Prince Edward Island is enjoying a boom in rooftop solar installation, driven in part by 0% financing programs, in which Islanders pay for installed solar at roughly the rate that solar saves them money. While these rooftop arrays supply home and grid with renewable power, Mercer offers another cautionary example from the north. In remote communities he’s worked with, local electrical grids are maintained by relatively few households, maybe a few dozen. Every household pays to extract power from the grid but also to maintain the grid’s infrastructure. If, as Mercer has seen, the wealthiest few households in a given remote community divest themselves of the grid by installing their own rooftop solar array, their share of the grid’s maintenance costs is now divided among the households still connected. The divested household benefits at the expense of the community at large.

“If we really focus on private solutions to renewable energy, and it expands in scale, instead of 19 out of 20 households supporting the grid it’s 10 out of 20, with the 10 poorest households holding an enormous weight.”

On the other extreme, large scale wind and solar projects, owned privately and even publicly, can present a related problem. PEI is famous for its wind farms, meeting many of the province’s electrical needs while using local resources and expertise, but their construction tends to benefit either the owner – in this case the PEI Energy Corporation – and the utility, Maritime Electric, with very few material benefits reaching consumers.

“There are models in Canada that are quite inspiring in terms of ensuring that we keep the benefits of resource development projects where they come from,” said Mercer.

He circles back to community ownership, the model he feels is best suited to maximize the benefits of renewable power while minimizing the drawbacks, on PEI as in Black Tickle.
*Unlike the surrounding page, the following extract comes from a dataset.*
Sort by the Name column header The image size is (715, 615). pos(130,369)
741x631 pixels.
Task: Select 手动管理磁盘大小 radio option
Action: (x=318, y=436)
In cases such as Summerside, PEI, which owns its own electrical utility and wind farm, the technology is familiar, the resource is endogenous, and benefits quickly reach the people living among the turbines. He also points to Community Feed-In Tariff (COMFIT) programs in Nova Scotia, which required not only that proposed renewable energy projects be half community owned, but also relatively small, in line with community needs. This program has since been discontinued, Mercer laments, but had tremendous success while it lasted, establishing community owned windfarms and residential battery storage infrastructure.
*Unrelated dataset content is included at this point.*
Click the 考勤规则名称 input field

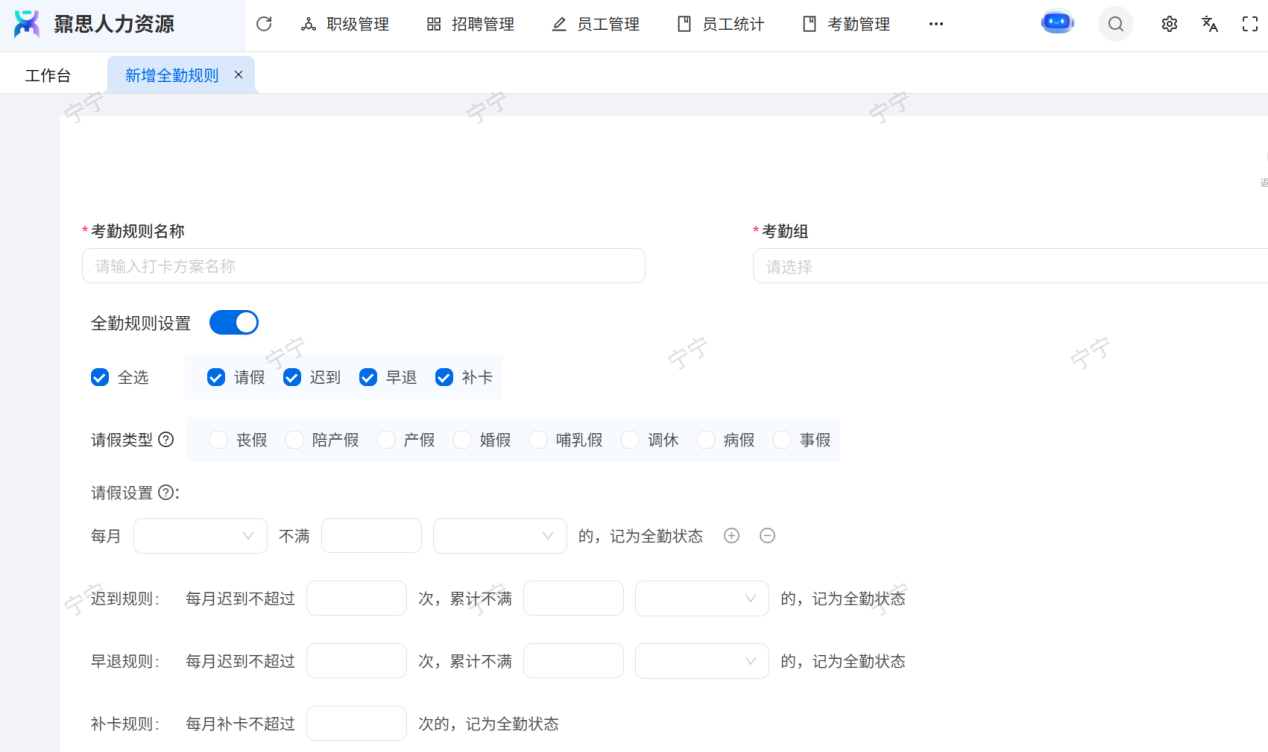[363, 266]
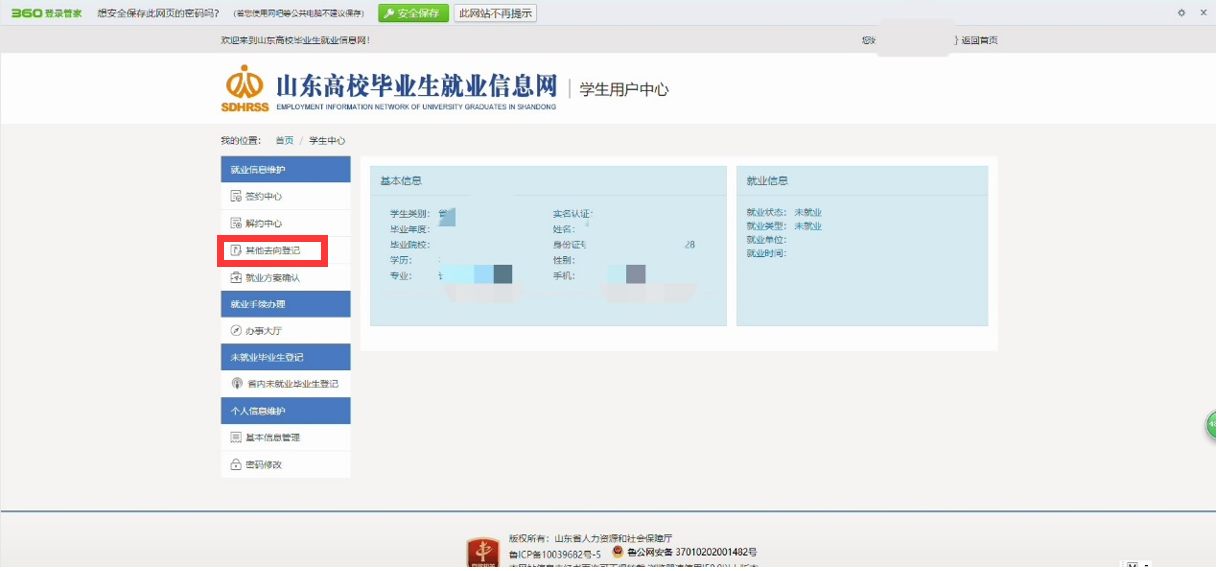Image resolution: width=1217 pixels, height=571 pixels.
Task: Select the 个人信息维护 section header
Action: [x=286, y=411]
“It’s really interesting to be on PEI, coming from Newfoundland and Labrador to a province which has seemingly embraced decarbonization and the pursuit of a net zero economy,” said Mercer. “I come from a long line of sailors, and they’ll tell you that having that net zero target, that “lighthouse,” is extremely important. Without it, it’s easy to get lost, but if you don’t have a properly designed ship, if you don’t have sailors trained for disasters, if you don’t chart your course before you leave, the lighthouse doesn’t mean much. It’s quite exciting to be here, in a new province to see this beautiful lighthouse on the horizon – net zero by 2040. What I’m trying to understand at the outset of my academic career is, how well trained are the sailors, and how well have we charted our course.”

Zack Metcalfe is a freelance journalist, columnist and author based in the Salmon Arm, BC.